◆ Material shown:

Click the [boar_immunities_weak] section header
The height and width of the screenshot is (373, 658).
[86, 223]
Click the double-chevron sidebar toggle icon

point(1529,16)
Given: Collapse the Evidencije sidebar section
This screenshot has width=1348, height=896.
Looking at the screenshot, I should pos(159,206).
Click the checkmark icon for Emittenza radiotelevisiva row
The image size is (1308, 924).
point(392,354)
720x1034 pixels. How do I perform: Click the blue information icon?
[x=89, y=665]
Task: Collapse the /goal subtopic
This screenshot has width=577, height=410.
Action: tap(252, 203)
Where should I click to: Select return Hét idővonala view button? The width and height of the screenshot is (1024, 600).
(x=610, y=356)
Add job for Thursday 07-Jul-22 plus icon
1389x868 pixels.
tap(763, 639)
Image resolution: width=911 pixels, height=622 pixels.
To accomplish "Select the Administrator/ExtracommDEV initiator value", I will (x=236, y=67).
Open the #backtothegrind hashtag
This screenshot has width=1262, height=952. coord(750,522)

◆ Task directions:
Edit the whole listing above: change every "sidebar" to "side panel" and keep everything else unchanged.

◆ Task output:
Click the [boar_immunities_weak] section header
The height and width of the screenshot is (373, 658).
[86, 223]
Click the double-chevron side panel toggle icon

point(1529,16)
Given: Collapse the Evidencije side panel section
This screenshot has width=1348, height=896.
Looking at the screenshot, I should pos(159,206).
Click the checkmark icon for Emittenza radiotelevisiva row
The image size is (1308, 924).
point(392,354)
720x1034 pixels. How do I perform: Click the blue information icon?
[x=89, y=665]
Task: Collapse the /goal subtopic
This screenshot has width=577, height=410.
Action: tap(252, 203)
Where should I click to: Select return Hét idővonala view button? The width and height of the screenshot is (1024, 600).
(x=610, y=356)
Add job for Thursday 07-Jul-22 plus icon
1389x868 pixels.
tap(763, 639)
Image resolution: width=911 pixels, height=622 pixels.
To accomplish "Select the Administrator/ExtracommDEV initiator value", I will (x=236, y=67).
Open the #backtothegrind hashtag
This screenshot has width=1262, height=952. coord(750,522)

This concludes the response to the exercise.